Cons: Caution!! The wide open desert with wide open roads means that people like to go fast; and because this is a popular area for beginners, accidents are more likely to happen. Always look both ways before crossing another trail/road, and be aware of your surroundings. The openness also means that it's really easy to get lost, especially as you start to ride away from your campsite. Everything can start to look the same very quickly...
Our recommendation: Grab a map and carry it with you! The "camping" area is actually a housing development that never got developed... so there are actual street names that can help you if you get lost. Ride to specific landmarks until you're comfortable riding around on your own.
Spangler Hills (also called Red Mountain, Trona, Ridgecrest)
Pros: A great riding area for beginners! Spangler boasts a lot of flat, wide open desert. The "camping" isn't as official as the first two locations mentioned so it really spreads the crowd out, making the trails less crowded. This area is also just a few miles north of Johannesburg (for gas) and Randsburg (a fun town that off-road enthusiasts flock to on holiday weekends to grab a drink and some food).
Cons: Similar to Cal City, it's very easy to get lost here. Everything starts to looks the same, and it's easy to forget which rock you took a left turn at...
Our recommendation: For a little bit more of a secluded campsite, go down Trona Road and pull off on one of the side roads from there. When you ride, take a phone or GPS with you, and be mindful of your surroundings. Definitely visit Randsburg for a milkshake!
Pros: Another great riding area for beginners! The camping areas are easy to get to, and the landscape is novice-friendly with rolling hills and small shrubbery.
Cons: There are areas of deep sand, so lean back and throttle out! This area can also get pretty crowded with all types of off-road vehicles and riders, especially on holiday weekends. Look both ways, and never ride faster than you can handle.
Our recommendation: Take a ride to the Jawbone Canyon Store! Not sure about weekdays or off weekends, but on busy weekends they'll have beer, food and live music out back. Anyone who isn't riding can meet you there by car.
Pros: Visually more appealing than the open desert locations, and there are some awesome camping spots! This is the sister location of Dove Springs, but perhaps the older, more mature sibling...
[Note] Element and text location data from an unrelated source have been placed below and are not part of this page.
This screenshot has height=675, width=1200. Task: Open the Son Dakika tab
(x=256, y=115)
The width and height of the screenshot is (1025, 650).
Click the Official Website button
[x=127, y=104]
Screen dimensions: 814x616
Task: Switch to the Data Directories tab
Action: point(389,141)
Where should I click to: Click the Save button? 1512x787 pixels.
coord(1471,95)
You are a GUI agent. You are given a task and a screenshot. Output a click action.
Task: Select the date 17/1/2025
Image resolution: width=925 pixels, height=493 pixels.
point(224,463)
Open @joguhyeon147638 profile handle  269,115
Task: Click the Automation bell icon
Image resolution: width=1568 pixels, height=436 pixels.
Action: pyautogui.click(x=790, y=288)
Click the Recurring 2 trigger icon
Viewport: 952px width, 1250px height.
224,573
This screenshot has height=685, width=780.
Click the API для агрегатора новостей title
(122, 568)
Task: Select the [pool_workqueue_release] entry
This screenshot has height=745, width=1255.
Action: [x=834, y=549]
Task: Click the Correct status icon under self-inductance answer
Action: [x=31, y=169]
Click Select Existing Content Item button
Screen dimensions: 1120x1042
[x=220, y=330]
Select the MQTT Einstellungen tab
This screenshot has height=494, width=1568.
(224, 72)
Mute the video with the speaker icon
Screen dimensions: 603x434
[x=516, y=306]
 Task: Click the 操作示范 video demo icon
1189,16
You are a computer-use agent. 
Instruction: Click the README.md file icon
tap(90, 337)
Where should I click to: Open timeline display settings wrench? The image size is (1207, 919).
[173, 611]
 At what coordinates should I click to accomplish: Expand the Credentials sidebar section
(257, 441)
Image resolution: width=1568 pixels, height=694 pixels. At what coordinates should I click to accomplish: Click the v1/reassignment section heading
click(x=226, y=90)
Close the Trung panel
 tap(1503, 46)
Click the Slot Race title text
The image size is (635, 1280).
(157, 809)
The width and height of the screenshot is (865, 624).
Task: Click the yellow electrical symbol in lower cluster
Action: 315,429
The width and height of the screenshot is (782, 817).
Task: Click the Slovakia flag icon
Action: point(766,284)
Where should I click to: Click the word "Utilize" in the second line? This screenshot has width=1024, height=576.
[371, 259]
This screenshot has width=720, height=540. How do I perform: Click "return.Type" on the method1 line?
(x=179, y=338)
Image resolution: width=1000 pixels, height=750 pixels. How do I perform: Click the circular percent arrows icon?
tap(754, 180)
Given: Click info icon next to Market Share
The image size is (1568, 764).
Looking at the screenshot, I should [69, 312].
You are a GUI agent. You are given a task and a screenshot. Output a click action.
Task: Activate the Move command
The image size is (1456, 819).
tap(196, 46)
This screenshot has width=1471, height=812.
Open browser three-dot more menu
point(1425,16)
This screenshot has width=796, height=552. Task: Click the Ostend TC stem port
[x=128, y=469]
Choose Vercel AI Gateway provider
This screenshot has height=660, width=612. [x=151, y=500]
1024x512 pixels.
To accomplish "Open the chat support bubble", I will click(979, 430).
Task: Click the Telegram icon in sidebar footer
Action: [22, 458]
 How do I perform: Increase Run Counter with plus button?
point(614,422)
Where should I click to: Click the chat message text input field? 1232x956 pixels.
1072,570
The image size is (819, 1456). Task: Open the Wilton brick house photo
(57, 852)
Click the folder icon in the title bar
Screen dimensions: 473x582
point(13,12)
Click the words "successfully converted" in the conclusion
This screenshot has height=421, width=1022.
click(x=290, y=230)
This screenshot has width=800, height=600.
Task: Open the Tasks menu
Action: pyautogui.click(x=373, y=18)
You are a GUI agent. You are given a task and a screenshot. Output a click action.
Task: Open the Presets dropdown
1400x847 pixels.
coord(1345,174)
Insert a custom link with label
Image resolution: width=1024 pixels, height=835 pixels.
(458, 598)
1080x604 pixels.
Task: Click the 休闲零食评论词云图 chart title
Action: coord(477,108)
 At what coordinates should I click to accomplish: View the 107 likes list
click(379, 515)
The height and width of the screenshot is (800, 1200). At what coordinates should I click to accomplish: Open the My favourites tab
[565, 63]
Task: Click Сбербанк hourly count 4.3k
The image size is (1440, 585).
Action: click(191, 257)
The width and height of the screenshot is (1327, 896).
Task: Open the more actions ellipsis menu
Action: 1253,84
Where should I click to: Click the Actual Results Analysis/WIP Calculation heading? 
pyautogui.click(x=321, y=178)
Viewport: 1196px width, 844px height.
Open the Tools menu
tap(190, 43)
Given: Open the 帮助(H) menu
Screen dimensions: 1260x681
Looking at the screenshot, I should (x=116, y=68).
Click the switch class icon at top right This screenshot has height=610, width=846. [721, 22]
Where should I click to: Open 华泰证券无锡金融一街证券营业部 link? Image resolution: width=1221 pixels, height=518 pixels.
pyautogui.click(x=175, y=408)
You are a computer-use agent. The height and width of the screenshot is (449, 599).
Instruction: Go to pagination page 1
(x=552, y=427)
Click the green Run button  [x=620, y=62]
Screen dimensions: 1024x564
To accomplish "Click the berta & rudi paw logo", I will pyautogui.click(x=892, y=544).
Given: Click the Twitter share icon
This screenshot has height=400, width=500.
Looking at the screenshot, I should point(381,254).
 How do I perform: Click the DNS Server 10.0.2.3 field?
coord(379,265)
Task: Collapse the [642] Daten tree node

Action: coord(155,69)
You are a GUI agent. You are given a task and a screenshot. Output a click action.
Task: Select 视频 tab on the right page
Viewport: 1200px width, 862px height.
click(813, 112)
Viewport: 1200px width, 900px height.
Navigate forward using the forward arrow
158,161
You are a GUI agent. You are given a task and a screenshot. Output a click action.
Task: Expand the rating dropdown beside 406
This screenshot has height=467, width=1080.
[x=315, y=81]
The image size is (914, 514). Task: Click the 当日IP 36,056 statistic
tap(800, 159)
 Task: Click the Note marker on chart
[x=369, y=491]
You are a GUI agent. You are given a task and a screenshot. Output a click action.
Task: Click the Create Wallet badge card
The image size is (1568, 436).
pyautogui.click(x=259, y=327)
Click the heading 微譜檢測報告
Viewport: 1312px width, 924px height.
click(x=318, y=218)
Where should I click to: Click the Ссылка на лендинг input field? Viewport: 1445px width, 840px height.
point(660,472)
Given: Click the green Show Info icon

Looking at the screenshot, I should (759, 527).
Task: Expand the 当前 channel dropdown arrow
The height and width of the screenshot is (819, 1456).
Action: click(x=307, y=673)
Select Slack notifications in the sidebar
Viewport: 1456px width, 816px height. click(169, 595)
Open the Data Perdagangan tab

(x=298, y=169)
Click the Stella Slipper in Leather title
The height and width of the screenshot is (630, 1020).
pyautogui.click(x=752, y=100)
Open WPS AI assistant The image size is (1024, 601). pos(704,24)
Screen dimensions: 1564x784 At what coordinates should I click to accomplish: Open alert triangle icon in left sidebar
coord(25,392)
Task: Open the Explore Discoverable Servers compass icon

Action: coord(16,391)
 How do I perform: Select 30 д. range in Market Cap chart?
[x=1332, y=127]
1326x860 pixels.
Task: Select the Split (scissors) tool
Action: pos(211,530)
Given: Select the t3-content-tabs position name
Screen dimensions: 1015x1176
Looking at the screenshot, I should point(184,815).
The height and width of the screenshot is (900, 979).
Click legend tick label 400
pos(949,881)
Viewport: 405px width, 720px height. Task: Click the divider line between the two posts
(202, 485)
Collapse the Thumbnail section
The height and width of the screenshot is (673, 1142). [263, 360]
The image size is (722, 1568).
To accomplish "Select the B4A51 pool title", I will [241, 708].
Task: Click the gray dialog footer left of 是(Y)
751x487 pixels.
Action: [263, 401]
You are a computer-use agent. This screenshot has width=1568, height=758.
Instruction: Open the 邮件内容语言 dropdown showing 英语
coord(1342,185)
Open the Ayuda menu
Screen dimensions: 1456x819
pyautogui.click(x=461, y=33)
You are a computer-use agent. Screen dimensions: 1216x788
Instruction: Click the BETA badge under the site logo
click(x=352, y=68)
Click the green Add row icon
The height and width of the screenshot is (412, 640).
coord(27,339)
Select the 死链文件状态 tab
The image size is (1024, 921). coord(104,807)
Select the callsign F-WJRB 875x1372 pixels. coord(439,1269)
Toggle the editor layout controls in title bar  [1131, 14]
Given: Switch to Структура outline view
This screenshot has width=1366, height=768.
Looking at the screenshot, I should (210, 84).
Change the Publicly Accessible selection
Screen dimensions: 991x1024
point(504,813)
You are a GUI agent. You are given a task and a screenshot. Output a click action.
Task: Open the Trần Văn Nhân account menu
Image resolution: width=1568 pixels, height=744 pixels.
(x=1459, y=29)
Cons: There are a lot of steep hill climbs to get out of the canyon, and the bottom of the canyon is filled with a lot of sand—a losing situation for anyone learning.
Our recommendation: In our opinion, this location is not ideal for beginner riders. Venture this way when you're ready to work on your technical skills, and perhaps riding with someone who can help you should you need trail assistance.
What do you think? Do you have any pros or cons to add to the list? Or if you have recommendations for any other amazing places to ride in SoCal, drop them in the comments!